** Opening Material supplied block **

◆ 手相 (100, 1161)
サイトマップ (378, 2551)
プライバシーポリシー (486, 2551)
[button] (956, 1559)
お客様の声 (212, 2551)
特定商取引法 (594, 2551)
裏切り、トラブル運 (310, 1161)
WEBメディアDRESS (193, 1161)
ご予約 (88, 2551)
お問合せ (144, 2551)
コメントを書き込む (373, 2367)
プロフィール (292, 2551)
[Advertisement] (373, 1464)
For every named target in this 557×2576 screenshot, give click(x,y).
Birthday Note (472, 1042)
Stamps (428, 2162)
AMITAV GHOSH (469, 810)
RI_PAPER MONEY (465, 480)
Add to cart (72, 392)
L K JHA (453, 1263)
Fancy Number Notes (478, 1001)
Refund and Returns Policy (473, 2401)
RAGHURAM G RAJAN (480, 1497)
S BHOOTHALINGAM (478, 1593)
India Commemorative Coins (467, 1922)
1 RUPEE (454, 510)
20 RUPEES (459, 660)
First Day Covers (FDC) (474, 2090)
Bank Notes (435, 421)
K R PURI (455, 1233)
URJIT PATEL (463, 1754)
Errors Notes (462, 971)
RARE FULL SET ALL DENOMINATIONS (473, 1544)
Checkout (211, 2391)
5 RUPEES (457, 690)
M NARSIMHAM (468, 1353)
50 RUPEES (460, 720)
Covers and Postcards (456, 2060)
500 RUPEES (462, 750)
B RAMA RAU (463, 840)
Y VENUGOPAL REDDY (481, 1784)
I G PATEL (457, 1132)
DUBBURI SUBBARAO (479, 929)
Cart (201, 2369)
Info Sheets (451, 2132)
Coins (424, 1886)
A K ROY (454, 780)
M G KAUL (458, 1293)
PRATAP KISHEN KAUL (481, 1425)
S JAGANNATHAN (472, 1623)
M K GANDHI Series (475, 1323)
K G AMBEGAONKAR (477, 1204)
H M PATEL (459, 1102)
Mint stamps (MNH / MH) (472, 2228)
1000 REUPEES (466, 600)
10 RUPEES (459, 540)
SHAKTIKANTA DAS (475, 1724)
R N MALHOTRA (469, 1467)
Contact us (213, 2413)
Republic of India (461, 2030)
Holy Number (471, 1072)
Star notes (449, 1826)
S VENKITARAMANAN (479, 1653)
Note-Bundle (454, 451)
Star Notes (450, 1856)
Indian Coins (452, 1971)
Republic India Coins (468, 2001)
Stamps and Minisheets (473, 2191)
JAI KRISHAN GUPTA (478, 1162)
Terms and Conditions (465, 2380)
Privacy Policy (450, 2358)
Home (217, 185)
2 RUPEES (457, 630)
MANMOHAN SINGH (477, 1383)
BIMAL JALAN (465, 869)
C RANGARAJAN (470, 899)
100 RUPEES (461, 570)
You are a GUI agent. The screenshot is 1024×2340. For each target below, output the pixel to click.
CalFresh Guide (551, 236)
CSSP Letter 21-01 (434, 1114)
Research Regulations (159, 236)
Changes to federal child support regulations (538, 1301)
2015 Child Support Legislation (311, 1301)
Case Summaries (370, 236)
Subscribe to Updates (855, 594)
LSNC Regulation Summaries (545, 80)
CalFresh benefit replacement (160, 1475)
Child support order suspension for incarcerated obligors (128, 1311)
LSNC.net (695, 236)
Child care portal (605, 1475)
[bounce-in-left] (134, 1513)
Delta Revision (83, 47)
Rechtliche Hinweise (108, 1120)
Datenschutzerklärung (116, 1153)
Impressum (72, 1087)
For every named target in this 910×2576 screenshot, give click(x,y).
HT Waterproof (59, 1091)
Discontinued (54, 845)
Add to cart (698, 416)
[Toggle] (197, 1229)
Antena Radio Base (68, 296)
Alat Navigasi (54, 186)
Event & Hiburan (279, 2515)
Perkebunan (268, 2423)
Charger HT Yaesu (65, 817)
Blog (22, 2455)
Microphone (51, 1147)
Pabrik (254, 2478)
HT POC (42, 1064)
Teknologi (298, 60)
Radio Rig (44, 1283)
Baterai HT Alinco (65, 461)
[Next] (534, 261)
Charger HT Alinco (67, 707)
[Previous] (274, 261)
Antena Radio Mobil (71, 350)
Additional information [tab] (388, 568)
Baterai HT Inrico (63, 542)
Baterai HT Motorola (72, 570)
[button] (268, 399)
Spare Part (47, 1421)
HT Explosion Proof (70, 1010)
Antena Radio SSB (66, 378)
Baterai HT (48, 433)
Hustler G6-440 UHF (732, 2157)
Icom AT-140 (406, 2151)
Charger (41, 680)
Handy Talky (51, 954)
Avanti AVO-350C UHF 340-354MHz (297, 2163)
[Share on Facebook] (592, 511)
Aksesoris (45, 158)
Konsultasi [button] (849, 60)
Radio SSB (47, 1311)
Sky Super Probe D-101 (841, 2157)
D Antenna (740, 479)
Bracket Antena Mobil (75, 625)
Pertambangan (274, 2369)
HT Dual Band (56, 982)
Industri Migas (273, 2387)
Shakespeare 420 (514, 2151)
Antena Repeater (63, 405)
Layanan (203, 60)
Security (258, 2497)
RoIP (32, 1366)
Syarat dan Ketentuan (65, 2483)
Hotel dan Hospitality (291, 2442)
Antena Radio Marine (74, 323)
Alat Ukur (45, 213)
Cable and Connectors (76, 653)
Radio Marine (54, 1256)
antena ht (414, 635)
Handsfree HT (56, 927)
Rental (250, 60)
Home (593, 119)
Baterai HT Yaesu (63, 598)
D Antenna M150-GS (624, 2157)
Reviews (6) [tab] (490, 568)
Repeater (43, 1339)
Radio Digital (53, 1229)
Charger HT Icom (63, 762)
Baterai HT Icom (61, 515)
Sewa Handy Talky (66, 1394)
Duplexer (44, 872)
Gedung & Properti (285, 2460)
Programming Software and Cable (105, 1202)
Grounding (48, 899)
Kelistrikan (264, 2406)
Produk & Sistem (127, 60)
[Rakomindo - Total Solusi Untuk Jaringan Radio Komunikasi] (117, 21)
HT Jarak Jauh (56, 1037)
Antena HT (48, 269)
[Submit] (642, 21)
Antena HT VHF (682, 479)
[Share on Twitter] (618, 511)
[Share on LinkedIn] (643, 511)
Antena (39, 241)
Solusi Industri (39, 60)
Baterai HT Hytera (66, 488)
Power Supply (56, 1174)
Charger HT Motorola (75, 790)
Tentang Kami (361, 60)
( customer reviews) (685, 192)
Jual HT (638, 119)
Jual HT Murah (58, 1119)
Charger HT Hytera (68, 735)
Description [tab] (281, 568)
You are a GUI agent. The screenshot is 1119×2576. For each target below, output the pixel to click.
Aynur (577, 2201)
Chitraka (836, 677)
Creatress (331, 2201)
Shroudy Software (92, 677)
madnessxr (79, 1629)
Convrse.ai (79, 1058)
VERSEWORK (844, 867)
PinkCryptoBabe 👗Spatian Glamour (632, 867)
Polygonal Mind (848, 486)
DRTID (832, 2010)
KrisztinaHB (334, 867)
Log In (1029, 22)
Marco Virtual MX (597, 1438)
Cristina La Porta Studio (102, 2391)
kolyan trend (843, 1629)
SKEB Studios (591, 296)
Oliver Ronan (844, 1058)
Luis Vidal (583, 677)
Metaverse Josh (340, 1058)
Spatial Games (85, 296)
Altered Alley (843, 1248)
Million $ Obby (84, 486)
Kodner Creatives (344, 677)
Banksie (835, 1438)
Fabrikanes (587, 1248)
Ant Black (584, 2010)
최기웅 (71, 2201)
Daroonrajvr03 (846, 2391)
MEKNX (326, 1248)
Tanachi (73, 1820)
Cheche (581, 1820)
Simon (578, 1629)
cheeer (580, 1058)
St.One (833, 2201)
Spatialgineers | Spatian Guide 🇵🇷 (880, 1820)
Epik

** Closing Material supplied block **

Activity: The full set of entries, copied exactly, is the expected answer.

Task answer:
◆ 手相 (100, 1161)
サイトマップ (378, 2551)
プライバシーポリシー (486, 2551)
[button] (956, 1559)
お客様の声 (212, 2551)
特定商取引法 (594, 2551)
裏切り、トラブル運 (310, 1161)
WEBメディアDRESS (193, 1161)
ご予約 (88, 2551)
お問合せ (144, 2551)
コメントを書き込む (373, 2367)
プロフィール (292, 2551)
[Advertisement] (373, 1464)
For every named target in this 557×2576 screenshot, give click(x,y).
Birthday Note (472, 1042)
Stamps (428, 2162)
AMITAV GHOSH (469, 810)
RI_PAPER MONEY (465, 480)
Add to cart (72, 392)
L K JHA (453, 1263)
Fancy Number Notes (478, 1001)
Refund and Returns Policy (473, 2401)
RAGHURAM G RAJAN (480, 1497)
S BHOOTHALINGAM (478, 1593)
India Commemorative Coins (467, 1922)
1 RUPEE (454, 510)
20 RUPEES (459, 660)
First Day Covers (FDC) (474, 2090)
Bank Notes (435, 421)
K R PURI (455, 1233)
URJIT PATEL (463, 1754)
Errors Notes (462, 971)
RARE FULL SET ALL DENOMINATIONS (473, 1544)
Checkout (211, 2391)
5 RUPEES (457, 690)
M NARSIMHAM (468, 1353)
50 RUPEES (460, 720)
Covers and Postcards (456, 2060)
500 RUPEES (462, 750)
B RAMA RAU (463, 840)
Y VENUGOPAL REDDY (481, 1784)
I G PATEL (457, 1132)
DUBBURI SUBBARAO (479, 929)
Cart (201, 2369)
Info Sheets (451, 2132)
Coins (424, 1886)
A K ROY (454, 780)
M G KAUL (458, 1293)
PRATAP KISHEN KAUL (481, 1425)
S JAGANNATHAN (472, 1623)
M K GANDHI Series (475, 1323)
K G AMBEGAONKAR (477, 1204)
H M PATEL (459, 1102)
Mint stamps (MNH / MH) (472, 2228)
1000 REUPEES (466, 600)
10 RUPEES (459, 540)
SHAKTIKANTA DAS (475, 1724)
R N MALHOTRA (469, 1467)
Contact us (213, 2413)
Republic of India (461, 2030)
Holy Number (471, 1072)
Star notes (449, 1826)
S VENKITARAMANAN (479, 1653)
Note-Bundle (454, 451)
Star Notes (450, 1856)
Indian Coins (452, 1971)
Republic India Coins (468, 2001)
Stamps and Minisheets (473, 2191)
JAI KRISHAN GUPTA (478, 1162)
Terms and Conditions (465, 2380)
Privacy Policy (450, 2358)
Home (217, 185)
2 RUPEES (457, 630)
MANMOHAN SINGH (477, 1383)
BIMAL JALAN (465, 869)
C RANGARAJAN (470, 899)
100 RUPEES (461, 570)
You are a GUI agent. The screenshot is 1024×2340. For each target below, output the pixel to click.
CalFresh Guide (551, 236)
CSSP Letter 21-01 (434, 1114)
Research Regulations (159, 236)
Changes to federal child support regulations (538, 1301)
2015 Child Support Legislation (311, 1301)
Case Summaries (370, 236)
Subscribe to Updates (855, 594)
LSNC Regulation Summaries (545, 80)
CalFresh benefit replacement (160, 1475)
Child support order suspension for incarcerated obligors (128, 1311)
LSNC.net (695, 236)
Child care portal (605, 1475)
[bounce-in-left] (134, 1513)
Delta Revision (83, 47)
Rechtliche Hinweise (108, 1120)
Datenschutzerklärung (116, 1153)
Impressum (72, 1087)
For every named target in this 910×2576 screenshot, give click(x,y).
HT Waterproof (59, 1091)
Discontinued (54, 845)
Add to cart (698, 416)
[Toggle] (197, 1229)
Antena Radio Base (68, 296)
Alat Navigasi (54, 186)
Event & Hiburan (279, 2515)
Perkebunan (268, 2423)
Charger HT Yaesu (65, 817)
Blog (22, 2455)
Microphone (51, 1147)
Pabrik (254, 2478)
HT POC (42, 1064)
Teknologi (298, 60)
Radio Rig (44, 1283)
Baterai HT Alinco (65, 461)
[Next] (534, 261)
Charger HT Alinco (67, 707)
[Previous] (274, 261)
Antena Radio Mobil (71, 350)
Additional information [tab] (388, 568)
Baterai HT Inrico (63, 542)
Baterai HT Motorola (72, 570)
[button] (268, 399)
Spare Part (47, 1421)
HT Explosion Proof (70, 1010)
Antena Radio SSB (66, 378)
Baterai HT (48, 433)
Hustler G6-440 UHF (732, 2157)
Icom AT-140 (406, 2151)
Charger (41, 680)
Handy Talky (51, 954)
Avanti AVO-350C UHF 340-354MHz (297, 2163)
[Share on Facebook] (592, 511)
Aksesoris (45, 158)
Konsultasi [button] (849, 60)
Radio SSB (47, 1311)
Sky Super Probe D-101 (841, 2157)
D Antenna (740, 479)
Bracket Antena Mobil (75, 625)
Pertambangan (274, 2369)
HT Dual Band (56, 982)
Industri Migas (273, 2387)
Shakespeare 420 (514, 2151)
Antena Repeater (63, 405)
Layanan (203, 60)
Security (258, 2497)
RoIP (32, 1366)
Syarat dan Ketentuan (65, 2483)
Hotel dan Hospitality (291, 2442)
Antena Radio Marine (74, 323)
Alat Ukur (45, 213)
Cable and Connectors (76, 653)
Radio Marine (54, 1256)
antena ht (414, 635)
Handsfree HT (56, 927)
Rental (250, 60)
Home (593, 119)
Baterai HT Yaesu (63, 598)
D Antenna M150-GS (624, 2157)
Reviews (6) [tab] (490, 568)
Repeater (43, 1339)
Radio Digital (53, 1229)
Charger HT Icom (63, 762)
Baterai HT Icom (61, 515)
Sewa Handy Talky (66, 1394)
Duplexer (44, 872)
Gedung & Properti (285, 2460)
Programming Software and Cable (105, 1202)
Grounding (48, 899)
Kelistrikan (264, 2406)
Produk & Sistem (127, 60)
[Rakomindo - Total Solusi Untuk Jaringan Radio Komunikasi] (117, 21)
HT Jarak Jauh (56, 1037)
Antena HT (48, 269)
[Submit] (642, 21)
Antena HT VHF (682, 479)
[Share on Twitter] (618, 511)
[Share on LinkedIn] (643, 511)
Antena (39, 241)
Solusi Industri (39, 60)
Baterai HT Hytera (66, 488)
Power Supply (56, 1174)
Charger HT Motorola (75, 790)
Tentang Kami (361, 60)
( customer reviews) (685, 192)
Jual HT (638, 119)
Jual HT Murah (58, 1119)
Charger HT Hytera (68, 735)
Description [tab] (281, 568)
You are a GUI agent. The screenshot is 1119×2576. For each target below, output the pixel to click.
Aynur (577, 2201)
Chitraka (836, 677)
Creatress (331, 2201)
Shroudy Software (92, 677)
madnessxr (79, 1629)
Convrse.ai (79, 1058)
VERSEWORK (844, 867)
PinkCryptoBabe 👗Spatian Glamour (632, 867)
Polygonal Mind (848, 486)
DRTID (832, 2010)
KrisztinaHB (334, 867)
Log In (1029, 22)
Marco Virtual MX (597, 1438)
Cristina La Porta Studio (102, 2391)
kolyan trend (843, 1629)
SKEB Studios (591, 296)
Oliver Ronan (844, 1058)
Luis Vidal (583, 677)
Metaverse Josh (340, 1058)
Spatial Games (85, 296)
Altered Alley (843, 1248)
Million $ Obby (84, 486)
Kodner Creatives (344, 677)
Banksie (835, 1438)
Fabrikanes (587, 1248)
Ant Black (584, 2010)
최기웅 (71, 2201)
Daroonrajvr03 (846, 2391)
MEKNX (326, 1248)
Tanachi (73, 1820)
Cheche (581, 1820)
Simon (578, 1629)
cheeer (580, 1058)
St.One (833, 2201)
Spatialgineers | Spatian Guide 🇵🇷 (880, 1820)
Epik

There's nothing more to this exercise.